Por el contrario, ahora no pasa nada, no hay manifestaciones ni unidad ni denuncia ni lazos solidarios en las solapas o los balcones. Así que, como no me logro explicar qué nos está pasando, vuelvo a John Berger para recobrar el sentido de la protesta. Entones, al releerlo, me parece aún más grave que Putin pueda avanzar sin el aliento de la denuncia ciudadana en su nuca. “Protestar es negarse a que te reduzcan a cero y a un silencio impuesto. Por consiguiente, en el momento en el que se hace una protesta, si se llega a hacer, ya hay una pequeña victoria. El momento, aunque pase, como pasan todos los momentos, adquiere cierta permanencia. Pasa. Pero queda impreso. Una protesta no es principalmente un sacrificio hecho en aras de cierto futuro alternativo, más justo; una protesta constituye una redención inconsecuente, insignificante, de algo presente”. La cita es de “El cuaderno de Bento” y sí, cuando uno llega a Berger lo único que quisiera hacer es seguir leyéndolo. Se lo aconsejo.
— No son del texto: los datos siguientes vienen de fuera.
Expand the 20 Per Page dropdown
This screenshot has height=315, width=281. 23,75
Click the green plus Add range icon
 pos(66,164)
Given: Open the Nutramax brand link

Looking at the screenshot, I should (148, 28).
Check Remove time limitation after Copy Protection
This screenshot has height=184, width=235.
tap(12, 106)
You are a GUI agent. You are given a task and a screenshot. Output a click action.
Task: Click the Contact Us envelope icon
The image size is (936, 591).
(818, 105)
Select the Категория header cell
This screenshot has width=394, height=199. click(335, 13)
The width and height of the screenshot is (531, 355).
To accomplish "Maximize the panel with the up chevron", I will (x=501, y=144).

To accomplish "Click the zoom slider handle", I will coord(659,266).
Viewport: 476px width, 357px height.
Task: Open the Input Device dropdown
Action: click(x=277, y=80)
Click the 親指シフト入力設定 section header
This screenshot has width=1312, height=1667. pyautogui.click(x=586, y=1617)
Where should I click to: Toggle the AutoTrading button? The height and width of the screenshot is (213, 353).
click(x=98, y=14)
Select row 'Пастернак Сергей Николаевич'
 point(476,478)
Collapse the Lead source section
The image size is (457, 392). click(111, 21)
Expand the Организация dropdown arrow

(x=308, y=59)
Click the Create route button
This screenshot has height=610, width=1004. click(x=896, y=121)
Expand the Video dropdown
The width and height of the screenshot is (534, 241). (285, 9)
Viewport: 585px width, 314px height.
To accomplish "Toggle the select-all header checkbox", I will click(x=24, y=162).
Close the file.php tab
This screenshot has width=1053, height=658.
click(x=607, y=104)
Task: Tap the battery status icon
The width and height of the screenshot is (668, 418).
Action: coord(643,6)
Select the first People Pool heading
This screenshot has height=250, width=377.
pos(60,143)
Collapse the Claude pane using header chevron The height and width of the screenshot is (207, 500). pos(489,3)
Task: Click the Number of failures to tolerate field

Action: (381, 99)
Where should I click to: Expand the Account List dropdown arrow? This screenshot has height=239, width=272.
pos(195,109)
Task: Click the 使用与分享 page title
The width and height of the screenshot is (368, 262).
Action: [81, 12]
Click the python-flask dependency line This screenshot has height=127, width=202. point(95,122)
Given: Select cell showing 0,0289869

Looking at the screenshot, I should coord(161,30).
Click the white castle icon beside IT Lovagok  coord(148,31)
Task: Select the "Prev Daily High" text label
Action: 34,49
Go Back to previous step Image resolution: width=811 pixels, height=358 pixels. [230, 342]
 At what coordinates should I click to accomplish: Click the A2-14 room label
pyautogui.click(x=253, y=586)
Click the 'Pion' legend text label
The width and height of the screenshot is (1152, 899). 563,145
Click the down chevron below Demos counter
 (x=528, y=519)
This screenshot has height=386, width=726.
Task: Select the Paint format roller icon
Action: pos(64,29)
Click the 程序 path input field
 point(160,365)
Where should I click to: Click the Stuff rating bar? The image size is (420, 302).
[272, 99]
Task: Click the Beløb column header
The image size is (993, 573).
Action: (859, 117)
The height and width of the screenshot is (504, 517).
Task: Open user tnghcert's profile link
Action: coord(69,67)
El problema de no hacer nada no es pues que las cosas no vayan a cambiar sino el reflejo que proyectamos en nosotros mismos y ante los otros. Cómo puedo no hacer nada, cómo pueden los ciudadanos ucranios no estar recibiendo imágenes del mundo entero condenando la invasión. Cómo puede el pueblo ruso no escuchar el grito unánime del mundo contra Putin, que no contra Rusia. Qué idea van a tener nuestros hijos de nosotros si les hacemos convivir con una guerra y no les damos ninguna herramienta para denunciarla. Más concretamente, qué estarán pensando mis hijas de mí cuando saben que hay una guerra y que su madre no está haciendo absolutamente nada para remediarla. Su madre, la misma que les invitó a salvar el planeta con Greta, la de las pancartas en las ventanas con el “Todo va a salir bien” del confinamiento, la de todos los ochos de marzo, la que les asegura que ellas tienen el poder de hacer del mundo un lugar mejor. Y de nuevo pregunto. ¿Cómo pueden nuestros niños saber que vivimos bajo la amenaza nuclear y que los mayores no hacemos nada? O peor. Sí que hacemos: celebramos Halloween y negamos el horror, cambiamos de canal, miramos para otro lado. Y eso es mucho peor que no hacer nada. Total, hay que vivir, hay que seguir. Y en eso estamos todos de acuerdo, en que la vida sigue. Mi pregunta es por qué hemos de hacerla seguir sin dignidad. ¿Qué es lo que enseño a mis hijas si resulta que estoy contra la guerra pero no hago nada? Lo que les estoy enseñando es que en nuestra democracia la acción ya no está relacionada con el pensamiento. Que pensar o decir las cosas no tiene ninguna consecuencia real.

Hasta qué punto se puede confiar en una persona, grupo o sociedad que tiene ideas pero que no hace nada con ellas. La respuesta es la más dura de todas. Porque un mundo en el que no se hace nada con lo que se sabe es un mundo en extinción. La guerra se para desde el testimonio permanente de la protesta. Y, como mínimo, la guerra no puede seguir avanzando sin esa protesta. Porque cuando aceptamos que nuestra democracia no hace nada con lo que sabe, entonces llega un momento en que la mayoría elige no saber. Total ¿para qué? Seguro que ya tienen amigos o parientes cercanos que eligen no informarse, vivir al margen, ir a lo suyo “sin hacer daño a nadie”. Como si elegir no saber fuera un acto inocente, cuando en realidad es un peligro fascista y populista. Elegir no saber es lo que hace impune a Putin y lo que vuelve la guerra aún más injusta. Como si la barbarie pudiera permitirse el lujo de no rendir cuentas a la verdad y a la justicia.

En fin. Ojalá lea esto alguien capaz de provocar el cambio, de encender la primera chispa de una protesta que enciende el corazón de millones. Ojalá dejemos de aceptarlo todo. Mientras tanto, el discurso antibelicista más encendido que he escuchado últimamente ha sido en el último episodio de “La casa del dragón”, la precuela Juego de Tronos. Como si en la vida real no viéramos ya los dragones, ni siquiera cuando nos consumen sus llamas.

Nuria Labari es periodista y escritora.